​Public Health England (PHE) has today published the first assessment of progress on the government’s sugar reduction programme, measuring how far the food industry has gone towards reducing the sugar children consume through every day foods.

As part of the government’s plan to reduce childhood obesity, the food industry – including retailers, manufacturers, restaurants, cafés and pub chains – has been challenged to cut 20% of sugar from a range of products by 2020, with a 5% reduction in the first year.

Progress towards meeting the 5% ambition is the focus of this report and is assessed against a 2015 baseline.

The assessment shows an encouraging initial start from retailers and manufacturers, achieving a 2% reduction in both average sugar content and calories in products likely to be consumed in one go.

Whilst this doesn’t meet the 5% ambition, PHE recognises there are more sugar reduction plans from the food industry in the pipeline – and some changes to products that are not yet captured in the data as they took effect after the first year cut-off point.

For the eight food categories where progress has been measured, the assessment also shows:

  • There have been reductions in sugar levels across 5 categories;
  • Yogurts and fromage frais, breakfast cereals, and sweet spreads and sauces have all met or exceeded the initial 5% sugar reduction ambition
  • Sugar levels are generally the same across all sectors, however for the eating out of home sector, portion sizes in products likely to be consumed in one go are substantially larger – on average more than double – those of retailers and manufacturers.

Retailers and manufacturers have also reduced calories in products likely to be consumed in one go in 4 categories, for example by reducing the size of the product.

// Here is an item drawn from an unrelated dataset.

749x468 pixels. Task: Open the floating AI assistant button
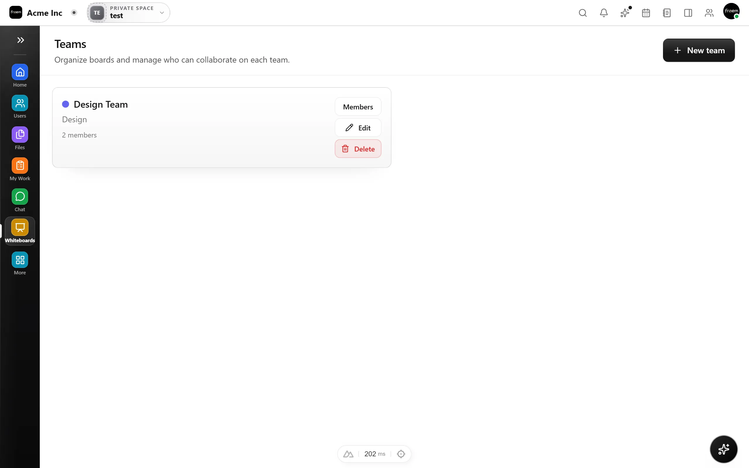[723, 449]
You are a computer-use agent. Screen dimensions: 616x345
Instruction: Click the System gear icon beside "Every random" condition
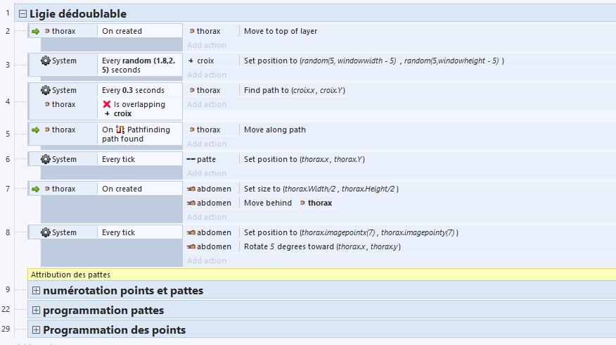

Of these, ice cream, lollies and sorbets, and yogurts and fromage frais have reduced average calories by more than 5%.

Due to limitations with the data, PHE is not yet able to report on the progress made in the cakes and morning goods categories for retailer and manufacturer’s products.

It is also not possible to report on progress for the eating out of home sector alone as part of this assessment. Progress in these areas will be reported on next year.

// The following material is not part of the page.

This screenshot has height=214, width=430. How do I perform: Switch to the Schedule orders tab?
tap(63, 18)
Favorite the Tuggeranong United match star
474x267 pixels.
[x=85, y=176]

As part of the programme, businesses are encouraged to focus efforts on their top selling products within ten categories that contribute the most sugar to the diets of children up to 18 years of age. They have three options to help them do this – reduce sugar levels (reformulation), provide smaller portions, or encourage consumers to purchase lower or no sugar products.

Progress is also reported on the drinks covered by the government’s Soft Drinks Industry Levy (SDIL). Sugar has been reduced by 11% and average calories per portion by 6% by retailers and manufacturers in response to the SDIL. Data also shows people are buying more drinks that have sugar levels below the SDIL cut off of 5g per 100g.

With a third of children leaving primary school overweight or obese, PHE continues to call for increased action from all sectors of the food industry to achieve the 20% reduction ambition by 2020.

Kawther Hashem, nutritionist at Action on Sugar, based at Queen Mary University of London said: 'Whilst we welcome PHE’s first assessment of progress on the government’s sugar reduction programme, it’s evident that much more must be done – particularly on biscuits, chocolate confectionery, puddings and the large portions of high sugar products sold in the out of home sector.

'It’s unfair and ridiculous that the out-of-home sector products are not being reformulated to the same extent. Much stricter measures need to be in place to ensure progress is being made by the food industry and that the 20% sugar reduction target is met.

'As part of this, Action on Sugar is launching tomorrow its seven-point evidence-based plan with a call for Theresa May to introduce an energy density levy on confectionery, make nutritional labelling on menus and packaging mandatory and ban marketing of HFSS products. These are all crucial recommendations to be included in Chapter Two of her long-awaited obesity strategy.'

Children’s Food Campaign Co-ordinator, Barbara Crowther, said; 'Public Health England is to be commended for putting this data into the public domain. What it clearly reveals is the turbo-charging power of government regulation, such as the new Soft Drinks Industry Levy, when it comes to giving companies an incentive to take excess sugar out of their products, compared to the disappointingly patchy progress of voluntary programmes.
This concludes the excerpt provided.